KJP is clearly aware that, unlike in Tests, ODIs do not give cricketers a second chance. He looks forward to transform himself into a reliable batsman in the Sri Lankan unit, as his seniors Mahela Jayawardene, Kumar Sangakkara and TM Dilshan, who performed their duties by consolidating the batting lineup.
“If you look at the record during the last few years, batsmen, including me, have failed to score runs and this has been our biggest problem. The duty of the batsmen is to set a target for the bowlers to execute their plans and win the match. We usually play in batting friendly conditions and we need to put up a good score to win a match. First thing is we must understand, we have failed as a batting unit during the last two years and this why we are in this situation at present.”
“I don’t think we should transfer the blame to anyone, we need to score runs. If you take a match, only two or three players will score in a match. There can be eight batsman playing but the contribution will come from three players. But whoever scores runs, must remember to finish off things well, score big runs complimenting those who failed to score as well. This is what Kumar, Mahela and Dilshan did in the past,” speaking on his experience as a world renowned batsman, KJP said.
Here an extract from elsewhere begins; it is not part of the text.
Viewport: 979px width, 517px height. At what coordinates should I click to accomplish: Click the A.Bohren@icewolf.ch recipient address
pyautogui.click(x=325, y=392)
As much as a radical change in the Sri Lanka cricket unit is anticipated, KJP too is eager to stabilise his position further as a dominant batsman on the global stage. KJP is of the view that Sri Lanka is a side with an abundance of skills, but are a self underrated lot, due to unknown reasons. The day the players begin to understand their value, KJP says, that is when there will be a change.
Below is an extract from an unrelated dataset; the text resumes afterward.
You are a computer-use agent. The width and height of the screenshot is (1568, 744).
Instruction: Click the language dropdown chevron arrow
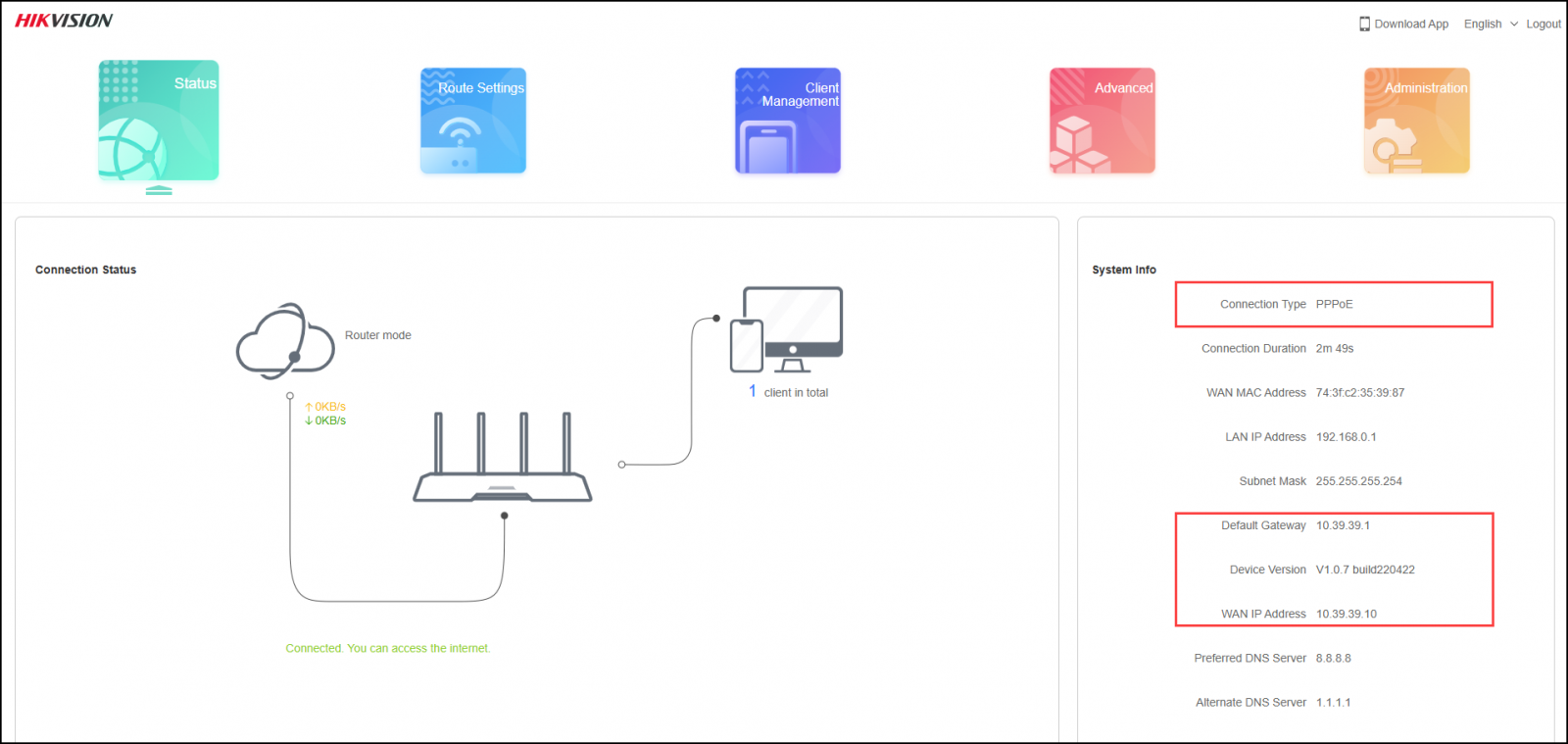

“I think you need at least 60 percent of experienced players in the side. But unfortunately we did not have this over the last several years and I see this as the biggest draw back in our cricket. With that in mind, and with the past track record, I don’t think anyone will give us a chance at the World Cup. But we have defied the odds in the past and if we can keep our heads straight and play with intent, I am sure we can do something special,” KJP strongly believes in a possible Sri Lanka comeback at the ICC World Cup.
“No one gave us a chance in Durban but we did it because a few players took the responsibility and all what we need is that in the ODI format. It’s better to be underdogs in the World Cup. We have nothing to lose but everything to gain. We can start doing that now.” one of the potential top performers at the upcoming world event, confidently stated.